Stored data:
-- -- --

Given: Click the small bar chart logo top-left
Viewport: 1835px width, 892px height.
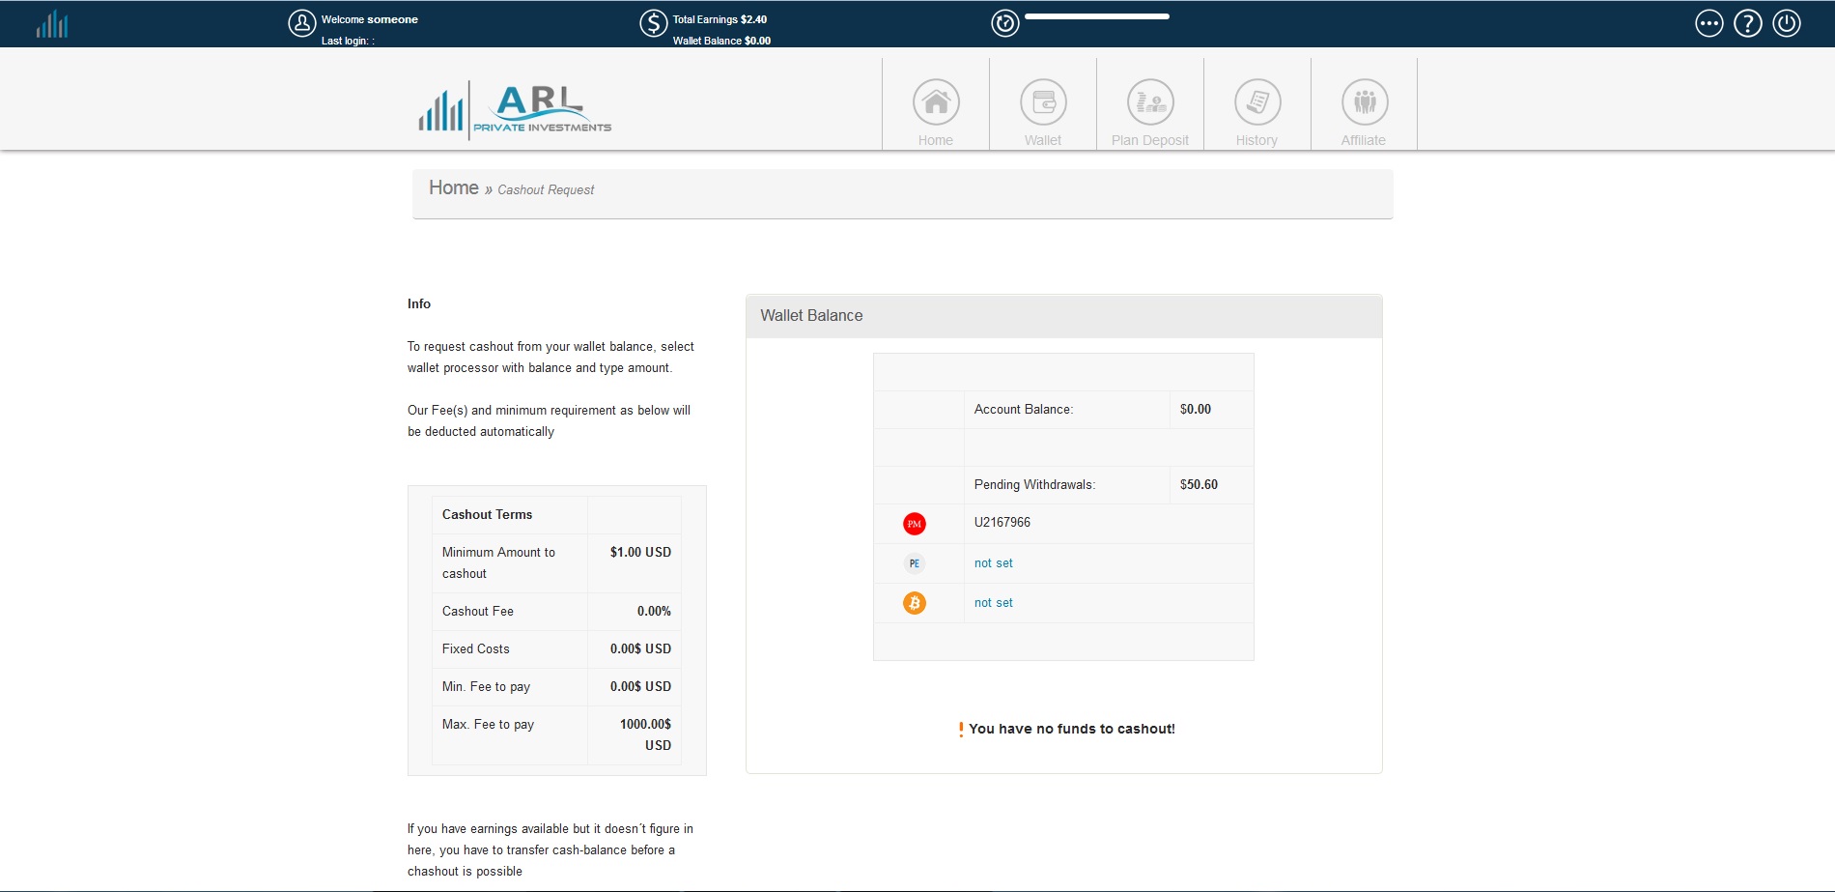Looking at the screenshot, I should click(52, 24).
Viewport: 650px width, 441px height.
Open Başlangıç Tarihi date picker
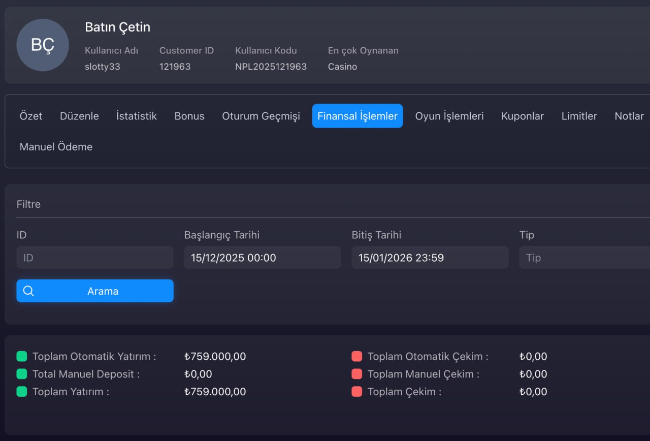(x=263, y=258)
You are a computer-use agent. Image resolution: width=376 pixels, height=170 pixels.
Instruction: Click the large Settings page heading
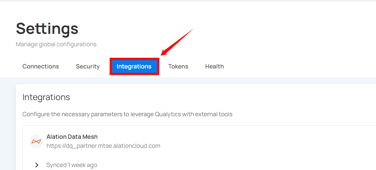(x=47, y=29)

-- -- --

* _WORK INSTRUCTIONS_
Without the pictures, please output every record exactly.

* _OUTPUT OF THE EXERCISE_
Given: Click the small bar chart logo top-left
Viewport: 1835px width, 892px height.
Looking at the screenshot, I should click(52, 24).
Viewport: 650px width, 441px height.
Open Başlangıç Tarihi date picker
(x=263, y=258)
You are a computer-use agent. Image resolution: width=376 pixels, height=170 pixels.
Instruction: Click the large Settings page heading
(x=47, y=29)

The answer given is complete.